Integer Factoring - Quadratic Sieve

SPOILER ALERT!!! Long and boring article, quite technical, it is in preparation to a Java implementation of the QS that will be included in the Factoring App presented in this site. So far the Java library is not yet ready, but it is under development.

In previous posts we saw something about integer factorization, in particular Trial Division and Pollard’s Rho method. These methods require a time exponential on the size of the problem (the size of the problem “factorize n” is log n, while these methods require on average O(√n) and O(∜n) steps, that means O(2^n/2) and O(2^n/4) complexity).

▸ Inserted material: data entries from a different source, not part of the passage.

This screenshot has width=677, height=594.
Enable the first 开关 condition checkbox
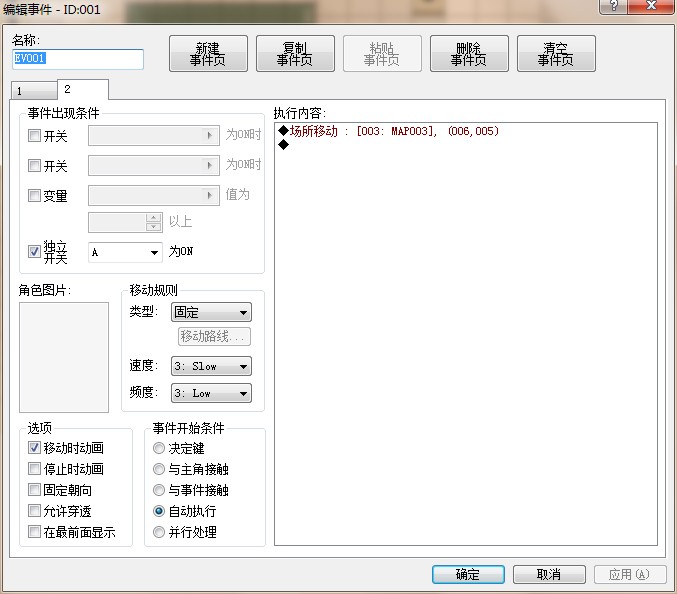click(34, 136)
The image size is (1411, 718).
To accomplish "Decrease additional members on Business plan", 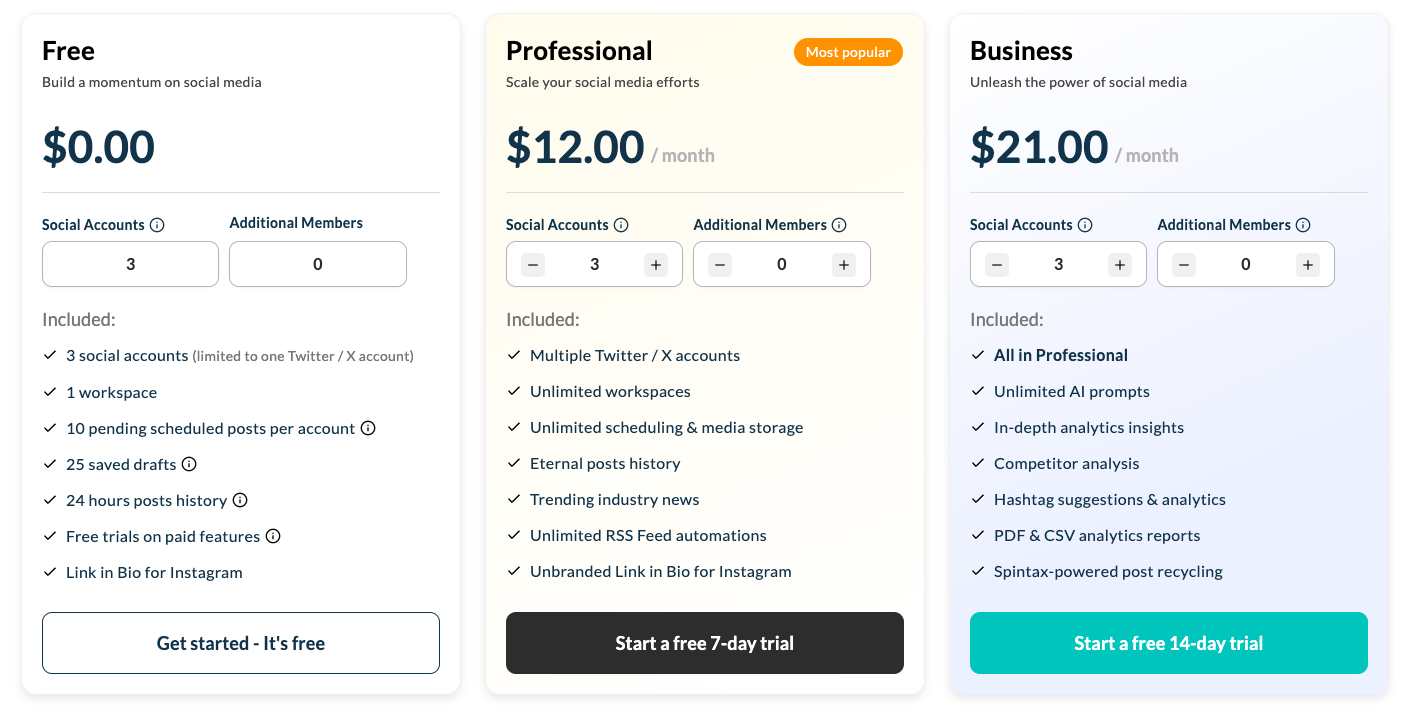I will point(1183,264).
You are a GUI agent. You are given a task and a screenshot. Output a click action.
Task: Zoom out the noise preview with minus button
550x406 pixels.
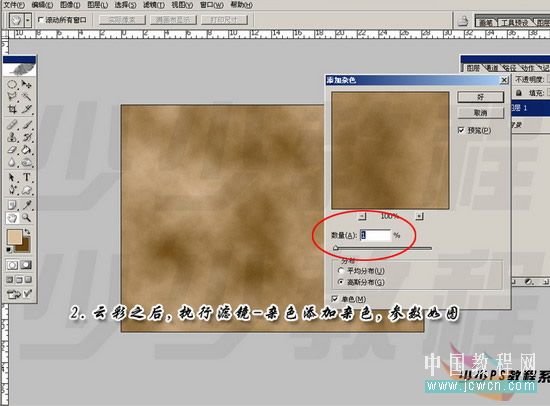pyautogui.click(x=362, y=216)
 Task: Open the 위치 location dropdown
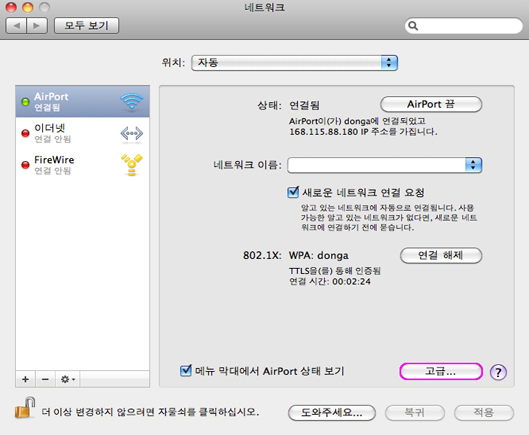(295, 63)
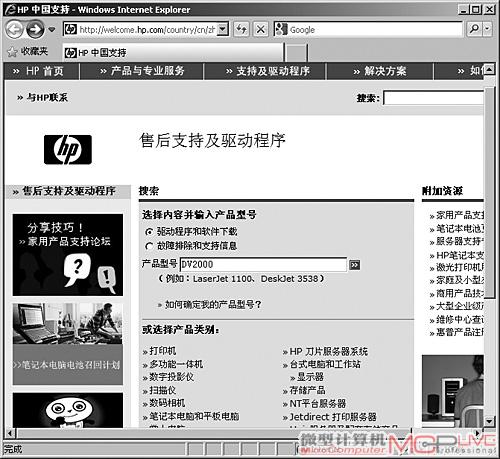The image size is (500, 459).
Task: Click the browser Back arrow button
Action: point(14,29)
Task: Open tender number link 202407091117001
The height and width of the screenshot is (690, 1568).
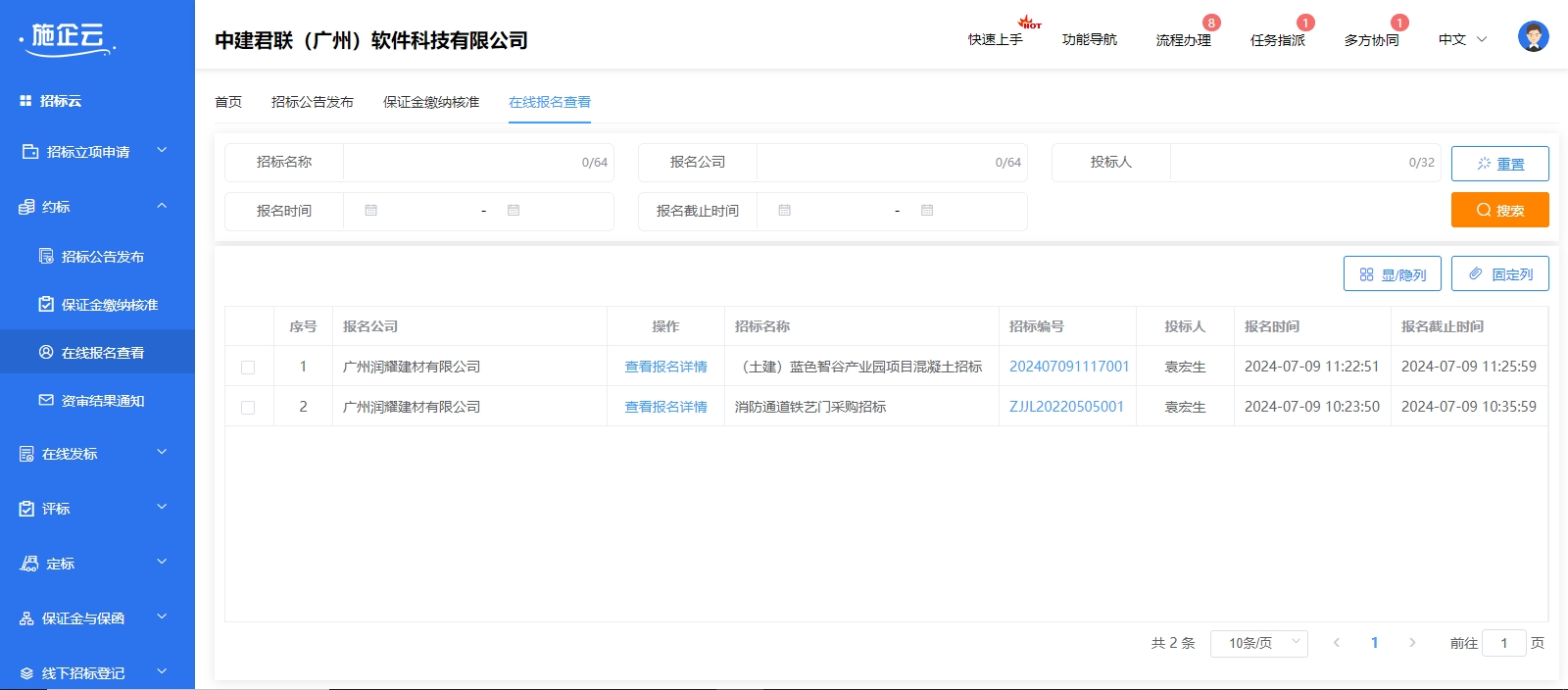Action: click(1069, 367)
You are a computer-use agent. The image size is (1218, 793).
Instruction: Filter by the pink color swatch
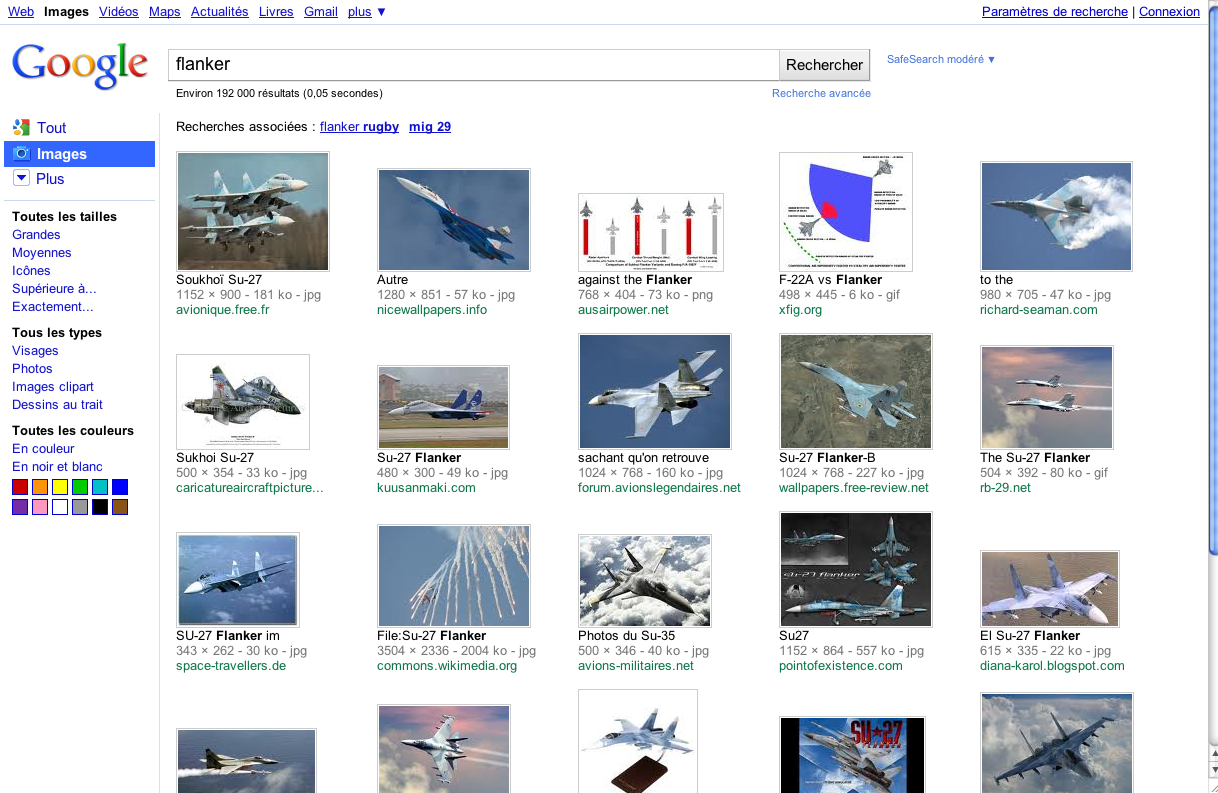pos(40,507)
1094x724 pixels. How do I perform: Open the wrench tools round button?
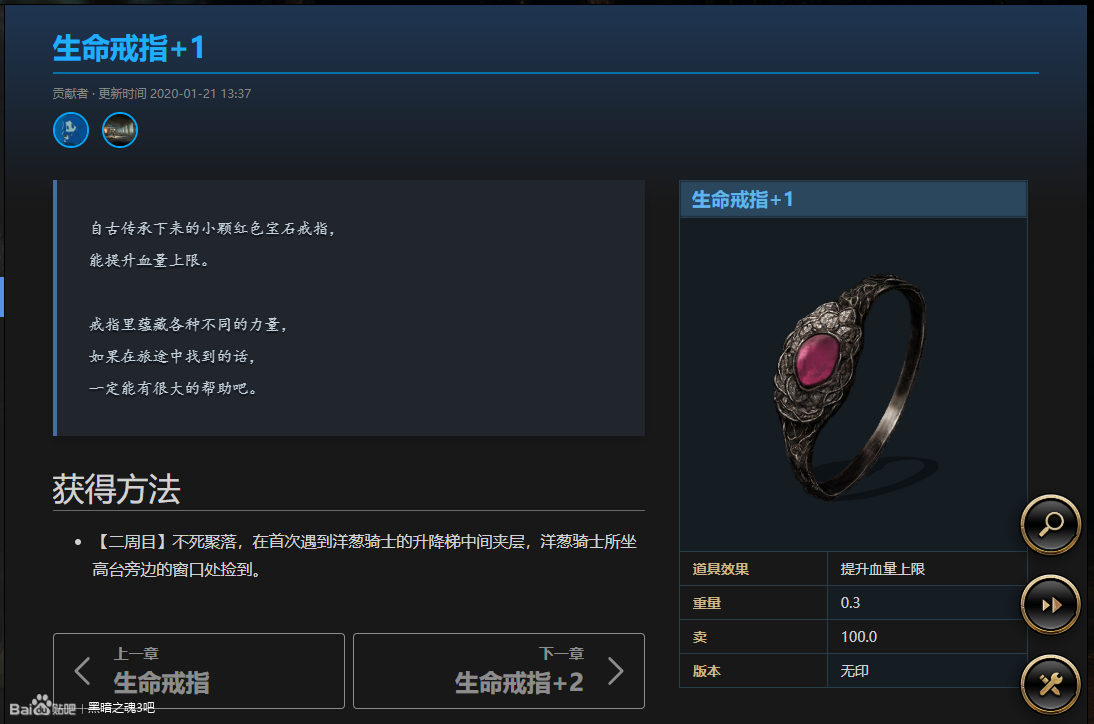[1051, 685]
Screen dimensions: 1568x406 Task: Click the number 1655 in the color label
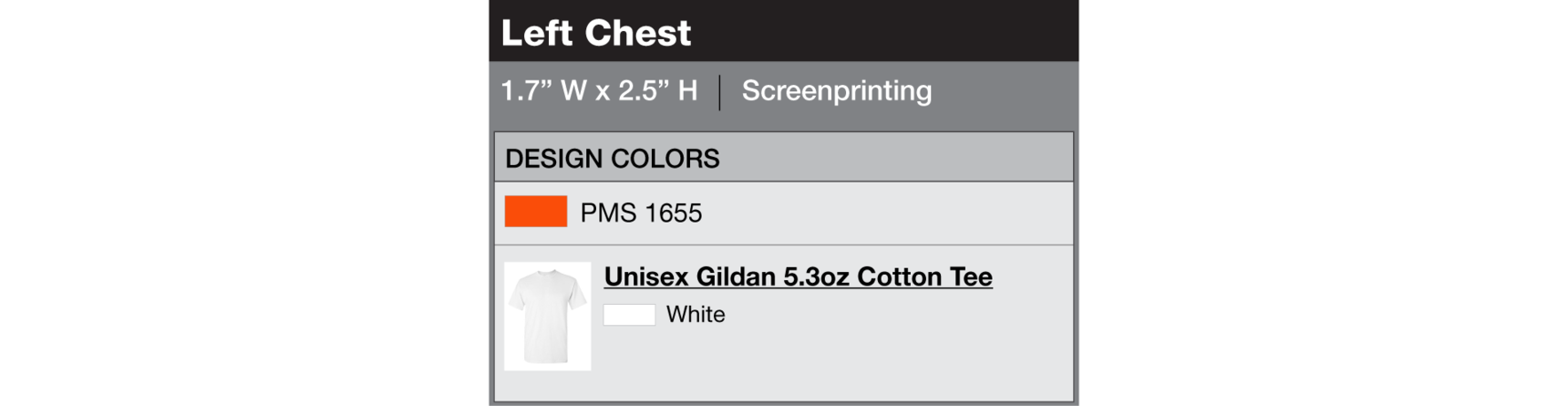tap(673, 213)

We know that PRIMES require polynomial time (PRIMES is the problem of determine if a number is prime or composite, not necessarily finding some factor of it) but we don’t know a strict upper bound for the execution time of FACTOR. Since eighties some sub-exponential time algorithm to solve FACTOR have been found, so far all of them are super-polynomial (so an f(x) that is asymptotically o(2^n/a) for each a, but each x^a if asymptotically o(f(x)) for each a, an example of such a function is n^{log n}).

The Quadratic Sieve (QS) is one of the main algorithms for large numbers factoring, maybe the more suitable for numbers with less the 120 digits. It was introduced by Pomerance in 1982 and it has been the first factoring algorithm with sub-exponential heuristic execution time.

Here we’ll try to explain it, let us recall first some concepts. We assume that the reader is familiar with modular algebra. In particular:

p | n means that p divides n, or n = pq
a ≡ b (mod n) means that a = kn + b (b is the remainder of the division between a and n)
quadratic residue is a fundamental fact in this algorithm, we refer to Wikipedia for it. Here for grafical reasons it will be written as (a/p).

1.1 Fermat’s method

Let n be a composite number n = ab. Then we can always write it as a difference of squares:

n = ab = [1/2 (a+b)]² – [1/2 (a-b)]² = x² – y²

The Fermat’s Method tries to create a difference of squares considering the sequence x₀ = ceil(√n), x₁ = ceil(√n)+1, … , x_k = ceil(√n)+k and finding a x_i² – n = y².

In this case we immediately find n = x_i² – y² = (x_i+y)(x_i–y).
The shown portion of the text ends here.